Instantiating a K8s cluster on GCP and deploying a basic web server on the cluster;
Working with a load balancer to distribute HTTP requests over several instances of a web server;
Leveraging the resource autoscaling features provided by K8s.

Through this tutorial, we raise some questions that you should try to answer
in order to get a better understanding of Google Cloud and Kubernetes.
Also, feel free to run extra tests to better observe how the system behaves.

You should also refer to the Kubernetes documentation and glossary to better understand the different concepts that will be used.

Before starting

To be able to execute the instructions presented in this tutorial, you first need to:

Activate your Google Cloud Education credits as described here
Have a machine where the required tools (Google Cloud SDK and Docker) are installed and configured

Having a configured machine

Regarding the second point, two main solutions exist:

Using the Google Cloud Shell (https://cloud.google.com/shell)
- Gives you access to an already configured machine through your web browser
- To get access to the Cloud Shell, simply click on “Activate Cloud Shell” on the top right of GCP console web page
- IMPORTANT: When you are using Cloud Shell, GCP creates a virtual machine to run this shell. Note that this virtual machine is distinct from the nodes of the GKE cluster that we will create in this lab session. Thus, regarding the network configuration, the Cloud Shell will be an external client from the point of view of your GKE cluster.
- The Cloud Shell is a free service for GCP users.
- Cloud Shell provisions 5 GB of persistent disk storage mounted as your $HOME directory on the Cloud Shell instance. All files you store in your home directory, including scripts and user configuration files like .bashrc and .vimrc, persist between sessions.
Using you own machine:
- To install and configure the Cloud SDK, please follow the instructions here (“Installing gcloud” and “Configuring gcloud” steps)
- To interact with a Kubernetes cluster, you will need the kubectl command line tool. It can be simply installed by running the following command in your terminal once gcloud is installed and configured: gcloud components install kubectl
- To install Docker (the Docker Engine), please follow the instructions available here
  - A short summary to install docker on a Ubuntu machine is available here

The description of the tutorial assumes that you use the cloud shell, but everything should also work if you use your own machine.

WARNING

!!! If you don’t delete the resources you allocate, they keep consuming credits on GCP even when you are disconnected. !!!

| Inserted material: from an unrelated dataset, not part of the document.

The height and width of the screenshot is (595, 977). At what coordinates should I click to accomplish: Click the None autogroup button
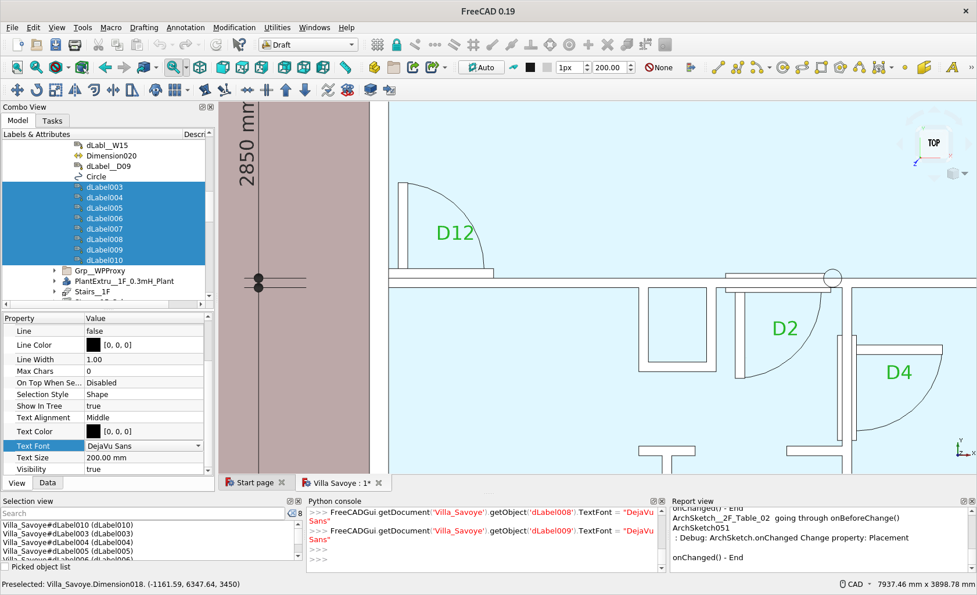(659, 67)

No matter how fast you progress with the lab, you should delete all the resources that you created before terminating.

Please see this section of the tutorial for instructions on resource deletion.

First Experiments with Kubernetes

In this first part, we are going to discover K8s and GKE through the deployment of a simple web server.

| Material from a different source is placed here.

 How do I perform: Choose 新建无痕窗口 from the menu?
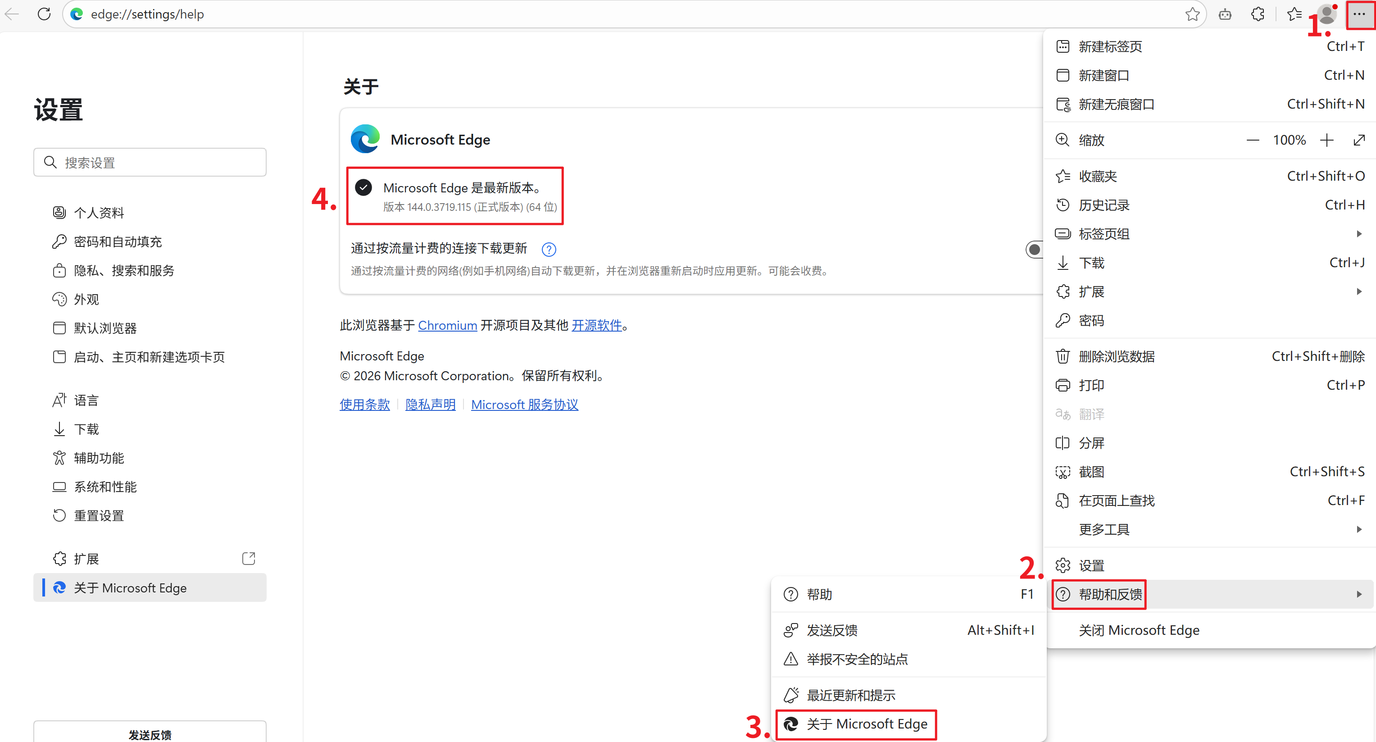point(1116,104)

This part is strongly inspired from the following GCP tutorial: Deploying a containerized web application

Before starting, it is necessary to enable the compute and the container API in GCP. You can do that using the following command:

gcloud services enable compute.googleapis.com
gcloud services enable container.googleapis.com

Executing these commands might take some time. You can then use the following command to check that the API has been enabled:

gcloud services list

Description of the web server

The web server we are going to play with is a simple application that answers all HTTP requests with a “Hello World” message that includes the hostname of “machine” on which the server executes:

Hello, world!
Version: 1.0.0
Hostname: 9eb6da3d8c54

(The source code of this application is available here)

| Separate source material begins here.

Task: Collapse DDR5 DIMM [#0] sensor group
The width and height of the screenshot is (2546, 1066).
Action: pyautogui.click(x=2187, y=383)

Testing the web server locally

Before deploying the web server on a K8s cluster in the cloud, we can run it locally to check that it works.

The Docker image of the web server is already published with the following identifier:

us-docker.pkg.dev/google-samples/containers/gke/hello-app:1.0

To run the container locally, use the following command:

docker run --rm -p 8080:8080 us-docker.pkg.dev/google-samples/containers/gke/hello-app:1.0

The command shows that the container listens on (TCP) port 8080. To make a request on port 8080, you can:

Use the command line: curl localhost:8080. (Notice that you can open multiple tabs in the Cloud shell GUI, similarly to the graphical interface of a local/desktop terminal emulator.)
Use your web browser if you use your own machine
Use the web preview button if you use the cloud shell

Then, run the following command (while the container is still running):

docker container ls

Based on the output of the above command, what exactly is the (default) hostname used for
the "machine" that hosts the web server?

Note: You can try to replace the default hostname with another one, by adding the following option in the above docker run command before the image name: --hostname [CHOSEN_HOSTNAME]

Finally, you can stop and destroy the container using:

docker rm -f [CONTAINER_ID]

Creating a K8s cluster

Configure the default zone

Before deploying a K8s cluster, you need to select the geographical zone in which you would like to work. The list of all zones is available here: https://cloud.google.com/compute/docs/regions-zones#available

To obtain an up-to-date list of available zones, run:

gcloud compute zones list

To check the default zone currently set for your project, run:

gcloud config get compute/zone

In the following, we will work in the europe-west6-a zone.

To configure the default zone for your project, run:

gcloud config set compute/zone europe-west6-a

Creating a GKE cluster

To create a GKE K8s cluster named hello-cluster using the default options, run:

gcloud container clusters create hello-cluster

It will take some time.

In the meantime, open the Kubernetes Engine page in the cloud console (can be found through the search tool). You will be able to observe that your new cluster appears and is in the process of being created.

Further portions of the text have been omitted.